Having performed some calculation we probably want to communicate one or more values to the outside world. A call to a library routine, such as printf, needs information on the parameter passing conventions (e.g., which parameters get stored in which registers or have storage allocated for them {a function returning a structure type usually has the necessary storage allocated by the calling function with the address passed as an extra parameter}) and the location of any return value. If ABI information is not available a bit of lateral thinking might be needed to come up with an alternative output method.

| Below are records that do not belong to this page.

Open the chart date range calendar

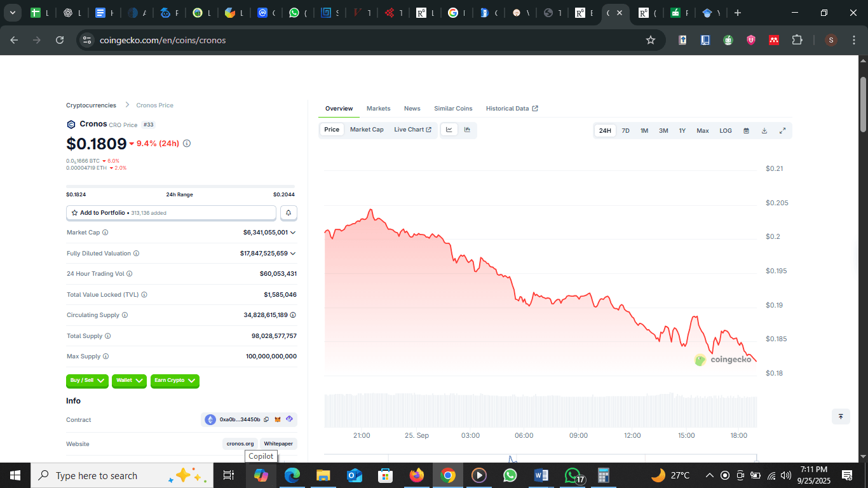click(746, 131)
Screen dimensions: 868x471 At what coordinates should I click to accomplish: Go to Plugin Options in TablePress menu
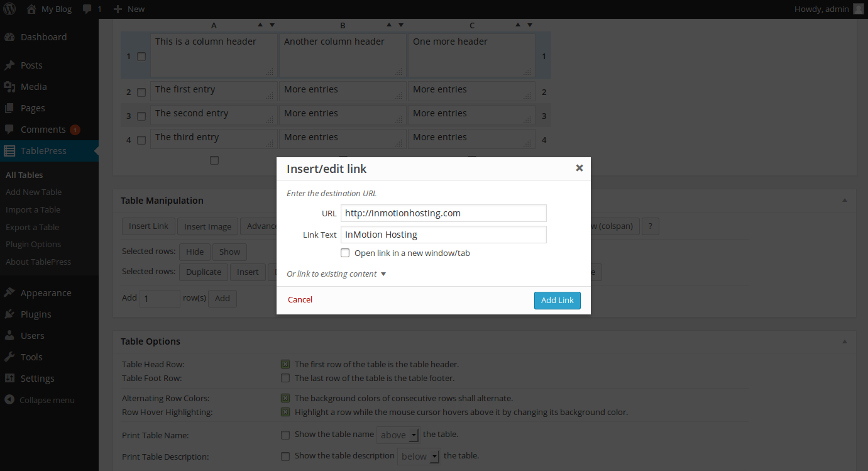coord(33,245)
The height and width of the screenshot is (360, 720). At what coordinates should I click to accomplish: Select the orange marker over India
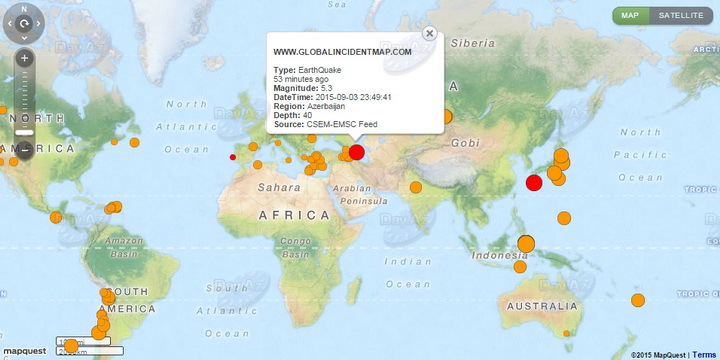click(x=416, y=187)
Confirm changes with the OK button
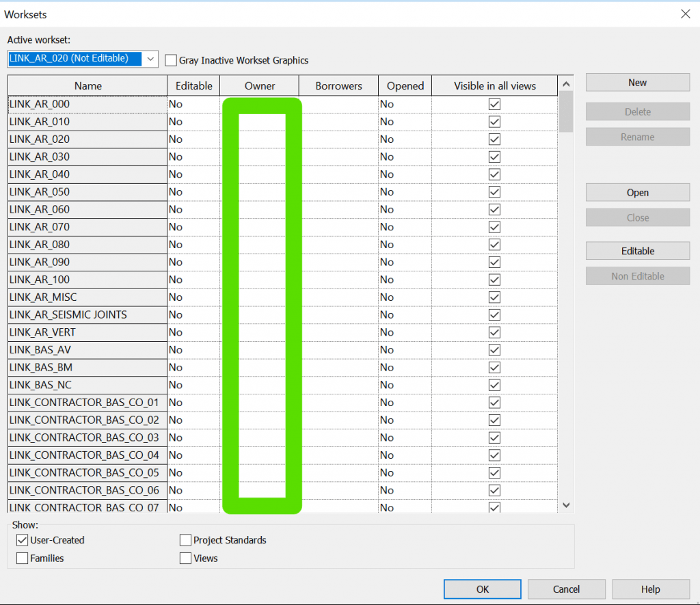Viewport: 700px width, 605px height. click(482, 589)
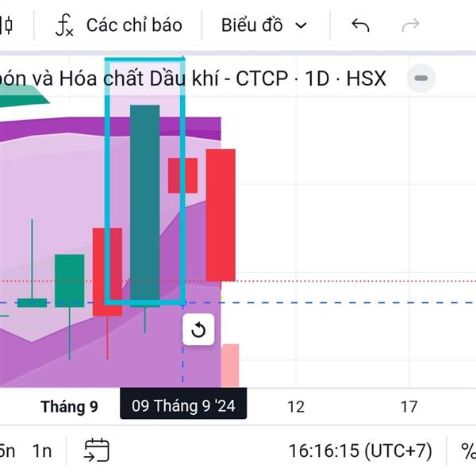The image size is (476, 476).
Task: Click the chart reset circular arrow button
Action: (198, 330)
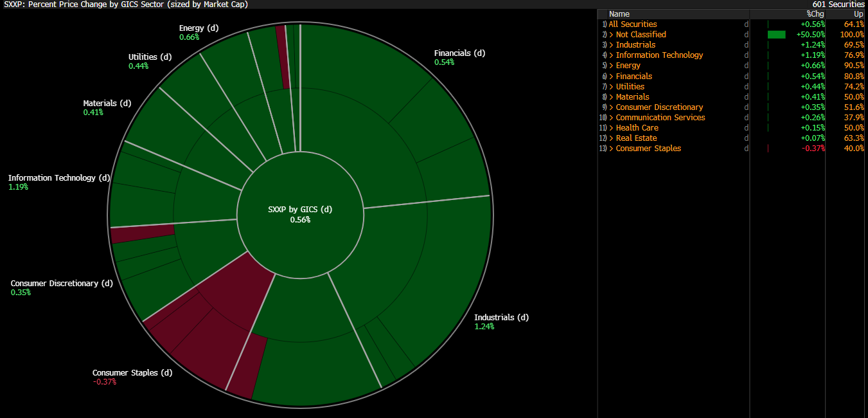
Task: Click the Industrials (d) chart label
Action: pyautogui.click(x=501, y=317)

I have not said anything about making use of signals and exception handling. These are hard enough to get right when documentation is available. The Turing machine theory folk usually skip over these real-world issues and I will join them for the time being.

Criteria for knowing a language

December 23rd, 2008 1 comment

What does it mean for somebody to claim to know a computer language? In the commercial world it means the person is claiming to be capable of fluently (i.e., only using knowledge contained in their head and without having to unduly ponder) reading, and writing code in some generally accepted style applicable to that language. The academic world generally sets a much lower standard of competence (perhaps because most of its inhabitants leave before any significant expertise is acquired). If I had a penny for every recent graduate who claimed to know a language and was incapable of writing a program that read in a list of integers and printed their sum (I know companies that set tougher problems but they do not seem to have higher failure rates), I would be a rich man.

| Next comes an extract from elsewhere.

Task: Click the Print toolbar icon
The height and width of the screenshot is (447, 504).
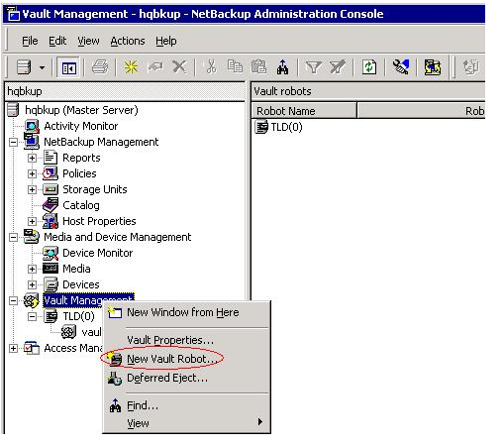Action: (100, 67)
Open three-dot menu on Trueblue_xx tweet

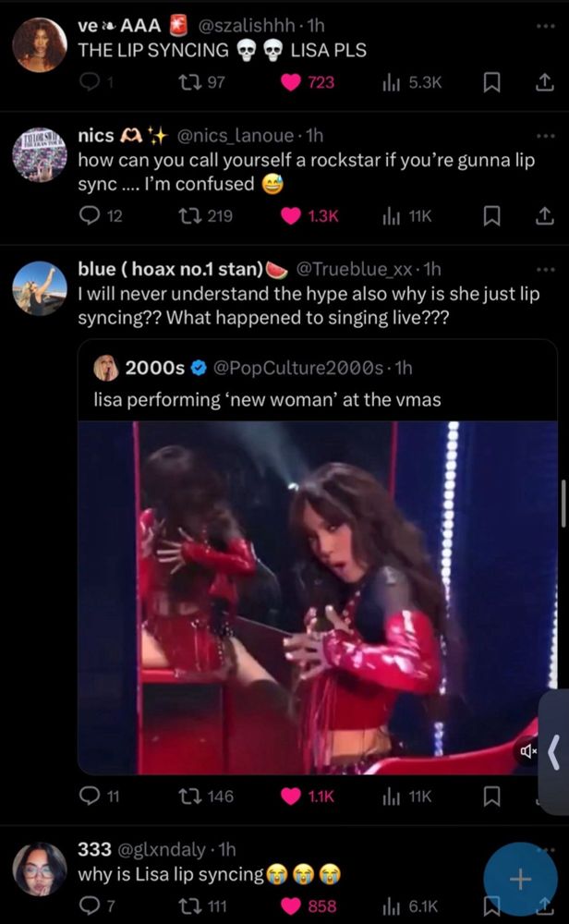tap(545, 269)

One experiment asked 21 postgraduate and academic staff which of the following individuals they would regard as knowing Java:

  • A cannot program in Java, but knows that Java is a popular programming language.
  • B cannot write a Java program from scratch, but can make very simple changes to an existing Java program (such as changing a string constant that specifies a URL).
  • C can use a tool such as JBuilder to write a very simple Java program, but cannot use control flow constructs such as while loops.
  • D can write Java programs that use while loops, arrays, and the Java class libraries, but only within one class; she cannot write a program that consists of several classes.
  • E can create complex Java programs and classes, but needs to occasionally refer to documentation for details of the Java language and class libraries
  • The results were:

    _ NO YES
    A 21  0
    B 18  3
    C 16  5
    D  8 13
    E  0 21

    These answers reflect the environment from which the subjects were drawn. When I wrote compilers for a living I did not consider that anybody knew a language unless they had written a compiler for it, a point of view echoed by other compiler writers I knew.

    I’m not sure that commercial developers would be happy with answer (E), in fact they could probably expand (E) into five separate questions that tested the degree to which a person was able to combine various elements of the language to create a meaningful whole. In the commercial world stage (E) is where people are expected to start.

    The criteria used to decide whether somebody knows a language depends on which group of people you talk to; academics, professional developers and compiler writers each have their own in-group standards. In a sense the question is irrelevant, a small amount of language knowledge applied well can be used to do a reasonable job of creating a program for most applications.